COURT OF APPEALS

DECISION

DATED AND FILED

 

 

NOTICE

 

February 11, 1999

    This opinion is subject to further editing. If published, the official version will appear in the bound volume of the Official Reports.

 

Marilyn L. Graves

Clerk, Court of Appeals

of Wisconsin

    A party may file with the Supreme Court a petition to review an adverse decision by the Court of Appeals.  See § 808.10 and Rule 809.62, Stats.


 

 

 

No.    97-3690-CR

 

 

 

STATE OF WISCONSIN

 

IN COURT OF APPEALS

DISTRICT IV

 

 

 

State of Wisconsin,

 

                             Plaintiff-Respondent,

 

              v.

 

George E. Taylor,

 

                             Defendant-Appellant.

 

 

 

 

APPEAL from a judgment of the circuit court for La Crosse County:  Michael J. Mulroy, Judge.  Affirmed. 

Before Eich, Vergeront and Deininger, JJ.

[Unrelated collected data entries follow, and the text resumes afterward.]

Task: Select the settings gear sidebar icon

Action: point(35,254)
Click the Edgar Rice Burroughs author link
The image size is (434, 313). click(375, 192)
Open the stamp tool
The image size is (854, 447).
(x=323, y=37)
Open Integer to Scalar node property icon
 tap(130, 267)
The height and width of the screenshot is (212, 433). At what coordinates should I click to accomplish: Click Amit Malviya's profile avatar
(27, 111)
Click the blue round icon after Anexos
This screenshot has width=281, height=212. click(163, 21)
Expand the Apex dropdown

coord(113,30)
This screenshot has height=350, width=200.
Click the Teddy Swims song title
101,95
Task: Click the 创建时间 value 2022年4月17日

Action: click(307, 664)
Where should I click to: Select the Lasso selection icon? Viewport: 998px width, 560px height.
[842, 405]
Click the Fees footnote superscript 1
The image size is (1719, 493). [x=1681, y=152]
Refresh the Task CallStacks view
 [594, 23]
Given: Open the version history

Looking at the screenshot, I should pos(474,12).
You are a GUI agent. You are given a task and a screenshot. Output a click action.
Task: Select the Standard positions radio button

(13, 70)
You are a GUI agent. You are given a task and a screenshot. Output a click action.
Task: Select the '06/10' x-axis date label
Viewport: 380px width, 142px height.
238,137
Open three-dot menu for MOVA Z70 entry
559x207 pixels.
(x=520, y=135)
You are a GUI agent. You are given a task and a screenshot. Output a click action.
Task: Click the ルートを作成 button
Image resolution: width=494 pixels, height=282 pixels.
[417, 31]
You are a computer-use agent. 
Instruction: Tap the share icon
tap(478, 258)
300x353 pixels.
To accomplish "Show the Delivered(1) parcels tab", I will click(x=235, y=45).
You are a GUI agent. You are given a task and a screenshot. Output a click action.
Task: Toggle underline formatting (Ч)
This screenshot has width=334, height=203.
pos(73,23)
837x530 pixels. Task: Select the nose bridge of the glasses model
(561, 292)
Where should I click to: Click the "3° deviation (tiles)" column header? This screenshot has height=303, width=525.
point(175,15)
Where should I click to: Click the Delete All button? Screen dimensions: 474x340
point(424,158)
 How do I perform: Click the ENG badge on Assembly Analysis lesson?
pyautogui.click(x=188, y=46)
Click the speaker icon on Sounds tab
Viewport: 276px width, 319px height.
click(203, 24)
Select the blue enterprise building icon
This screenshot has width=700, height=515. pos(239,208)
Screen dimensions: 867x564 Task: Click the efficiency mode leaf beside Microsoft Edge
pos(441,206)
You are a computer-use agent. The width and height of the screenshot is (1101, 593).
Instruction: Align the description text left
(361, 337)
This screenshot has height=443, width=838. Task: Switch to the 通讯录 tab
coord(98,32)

PER CURIAM.   George Taylor was convicted of kidnapping, second-degree sexual assault, and substantial battery, based on one course of conduct.  He appeals only the kidnapping conviction, claiming there was insufficient evidence to convict him of kidnapping.  We disagree.

Section 940.31(1)(b), Stats., provides that whoever does the following commits the crime of kidnapping:  “By force or threat of imminent force seizes or confines another without … her consent and with intent to cause … her to be … held to service against … her will.”  Taylor does not dispute on appeal that he committed sexual assault while the victim was unconscious and reviving from Taylor’s strangulation.  Rather, he argues, first, that the element of “service against will” requires that he intended for the victim to perform “overt acts,” rather than being passive; and second, that the evidence was not sufficient to show that he intended to have the victim perform overt acts.  We conclude that, regardless of the merits on the first part, the argument fails on the second.

On a challenge to the sufficiency of the evidence, we will affirm unless the evidence, viewed most favorably to the State, is so lacking in probative value and force that no reasonable trier of fact could have found guilt beyond a reasonable doubt.  See State v. Poellinger, 153 Wis.2d 493, 507, 451 N.W.2d 752, 757-58 (1990).  There was sufficient evidence in the record from which the jury could conclude that Taylor confined the victim with intent to have her perform overt acts.  This evidence included his attempts to engage in sexual activity before the strangulation, his actual sexual contact while she was unconscious, and his continued confinement of her in the van after she revived.  Cf. State v. Wagner, 191 Wis.2d 322, 328-29, 528 N.W.2d 85, 87-88 (Ct. App. 1995) (noting that evidence that a defendant intended to sexually assault a victim satisfied the “holding to service against her will” element of the kidnapping statute).

By the Court.—Judgment affirmed.

This opinion will not be published.  See Rule 809.23(1)(b)(5), Stats.